This is one source of that being standard procedure for the flu, from an
individual which has been reporting about China in his YouTube channel for
years, having lived there:

“ _... but I asked my wife, because she’s a Chinese doctor, I asked her, why
is it that China only reports [say] 43 or 53 deaths a year from flu, but in
the rest of the world we see these massive numbers, like in America 50K-80K a
year? And well, she explained to me very simply: when somebody goes to the
hospital in China with a complication, let’s say heart disease, or pneumonia,
or you know, any other ailment, and then contracts the flu which then
exacerbates that ailment and eventually leads to death, on the death
certificate they’ll write down the cause of death as: heart disease, or
pneumonia, or whatever that preexisting condition was, not as death from the
flu.
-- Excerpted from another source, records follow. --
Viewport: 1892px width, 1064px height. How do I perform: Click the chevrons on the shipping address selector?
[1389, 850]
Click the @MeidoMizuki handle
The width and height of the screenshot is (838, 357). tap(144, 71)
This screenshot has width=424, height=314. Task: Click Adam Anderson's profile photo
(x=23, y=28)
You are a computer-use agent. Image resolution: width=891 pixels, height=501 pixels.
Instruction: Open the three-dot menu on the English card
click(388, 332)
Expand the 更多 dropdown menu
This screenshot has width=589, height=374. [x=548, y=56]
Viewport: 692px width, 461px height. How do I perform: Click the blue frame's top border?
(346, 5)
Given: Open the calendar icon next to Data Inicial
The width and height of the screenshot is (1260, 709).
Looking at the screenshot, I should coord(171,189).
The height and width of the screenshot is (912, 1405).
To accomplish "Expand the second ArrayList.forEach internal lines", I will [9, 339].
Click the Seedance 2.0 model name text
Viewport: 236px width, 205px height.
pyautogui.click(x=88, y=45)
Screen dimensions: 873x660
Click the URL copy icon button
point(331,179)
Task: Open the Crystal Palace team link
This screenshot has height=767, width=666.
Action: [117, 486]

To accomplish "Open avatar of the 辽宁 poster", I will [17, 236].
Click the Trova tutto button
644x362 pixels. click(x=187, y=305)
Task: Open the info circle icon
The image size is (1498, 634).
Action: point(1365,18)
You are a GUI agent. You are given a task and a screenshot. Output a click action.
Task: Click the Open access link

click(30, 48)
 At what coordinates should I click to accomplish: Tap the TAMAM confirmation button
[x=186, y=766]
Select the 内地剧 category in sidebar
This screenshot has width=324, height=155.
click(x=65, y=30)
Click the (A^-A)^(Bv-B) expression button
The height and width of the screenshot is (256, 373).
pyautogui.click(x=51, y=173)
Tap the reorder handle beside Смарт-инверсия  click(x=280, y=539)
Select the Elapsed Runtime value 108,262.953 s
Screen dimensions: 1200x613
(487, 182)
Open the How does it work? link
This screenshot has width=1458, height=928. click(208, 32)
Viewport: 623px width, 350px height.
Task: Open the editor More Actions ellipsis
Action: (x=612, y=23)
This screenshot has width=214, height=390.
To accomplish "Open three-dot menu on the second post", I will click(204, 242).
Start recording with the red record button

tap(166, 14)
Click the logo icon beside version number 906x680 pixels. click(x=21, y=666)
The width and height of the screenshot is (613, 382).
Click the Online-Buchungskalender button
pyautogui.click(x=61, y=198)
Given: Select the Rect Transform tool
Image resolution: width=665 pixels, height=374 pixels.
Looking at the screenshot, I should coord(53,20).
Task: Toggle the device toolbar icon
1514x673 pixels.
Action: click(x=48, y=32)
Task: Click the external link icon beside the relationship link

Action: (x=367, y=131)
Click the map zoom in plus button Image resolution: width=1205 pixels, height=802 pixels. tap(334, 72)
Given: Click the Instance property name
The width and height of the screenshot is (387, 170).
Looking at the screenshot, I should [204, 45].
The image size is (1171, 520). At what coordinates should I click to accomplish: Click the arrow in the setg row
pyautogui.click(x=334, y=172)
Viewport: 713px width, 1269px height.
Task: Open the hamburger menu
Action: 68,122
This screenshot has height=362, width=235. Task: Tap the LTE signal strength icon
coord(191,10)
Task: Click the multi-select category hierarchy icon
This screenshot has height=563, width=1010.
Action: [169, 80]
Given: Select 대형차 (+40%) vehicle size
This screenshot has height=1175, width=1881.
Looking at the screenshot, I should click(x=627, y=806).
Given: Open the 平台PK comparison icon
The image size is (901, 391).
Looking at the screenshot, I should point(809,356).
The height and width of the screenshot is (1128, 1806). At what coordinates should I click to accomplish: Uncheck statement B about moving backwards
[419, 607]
However in countries like America, if somebody goes and they have a
preexisting condition but they die due to complications brought on by the flu,
on their death certificate would be written «death due to complications
brought on due to influenza», and so it’s marked down as a death caused by
flu._ ”
[https://www.youtube.com/watch?v=HE7Iz7HLpYg&t=4m12s](https://www.youtube.com/watch?v=HE7Iz7HLpYg&t=4m12s)

BTW, that’s the same video I mentioned in another discussion three days ago:
“China Sacrifices a Province to Save the World From Coronavirus”
[https://news.ycombinator.com/item?id=22254414](https://news.ycombinator.com/item?id=22254414)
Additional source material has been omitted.